Items from a data source

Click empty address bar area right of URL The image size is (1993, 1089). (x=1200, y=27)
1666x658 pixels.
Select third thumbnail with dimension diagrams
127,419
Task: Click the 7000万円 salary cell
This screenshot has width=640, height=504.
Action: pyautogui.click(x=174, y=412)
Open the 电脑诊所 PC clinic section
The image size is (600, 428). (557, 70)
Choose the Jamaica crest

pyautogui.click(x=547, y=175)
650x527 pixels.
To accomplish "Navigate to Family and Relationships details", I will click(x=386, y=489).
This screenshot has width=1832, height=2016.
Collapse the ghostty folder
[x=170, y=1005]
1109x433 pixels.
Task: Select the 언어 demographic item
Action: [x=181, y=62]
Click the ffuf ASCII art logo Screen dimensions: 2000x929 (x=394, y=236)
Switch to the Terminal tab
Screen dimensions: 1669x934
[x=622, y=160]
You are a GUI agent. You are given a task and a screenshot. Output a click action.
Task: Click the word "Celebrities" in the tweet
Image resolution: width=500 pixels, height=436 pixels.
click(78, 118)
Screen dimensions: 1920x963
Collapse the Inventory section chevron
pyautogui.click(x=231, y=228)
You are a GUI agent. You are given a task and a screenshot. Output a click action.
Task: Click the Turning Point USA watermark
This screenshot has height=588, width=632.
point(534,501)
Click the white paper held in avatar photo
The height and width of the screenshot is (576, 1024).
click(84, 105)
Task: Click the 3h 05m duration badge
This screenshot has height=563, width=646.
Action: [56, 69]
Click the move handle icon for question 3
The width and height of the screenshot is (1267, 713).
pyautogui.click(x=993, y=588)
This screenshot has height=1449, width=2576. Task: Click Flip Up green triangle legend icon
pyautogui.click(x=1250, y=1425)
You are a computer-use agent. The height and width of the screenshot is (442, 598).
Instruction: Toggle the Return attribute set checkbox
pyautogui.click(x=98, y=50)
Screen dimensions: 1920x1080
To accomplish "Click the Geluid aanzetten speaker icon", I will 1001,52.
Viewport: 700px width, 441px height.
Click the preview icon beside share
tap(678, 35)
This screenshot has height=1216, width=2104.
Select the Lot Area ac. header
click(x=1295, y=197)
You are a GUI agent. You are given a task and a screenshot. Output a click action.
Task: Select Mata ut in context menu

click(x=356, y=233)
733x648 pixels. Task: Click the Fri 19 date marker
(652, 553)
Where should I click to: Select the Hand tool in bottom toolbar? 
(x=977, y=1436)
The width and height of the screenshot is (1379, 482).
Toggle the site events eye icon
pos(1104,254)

AIM:
Please report how many lines of the records above contain the string "pixels". Give only the number.

ANSWER:
5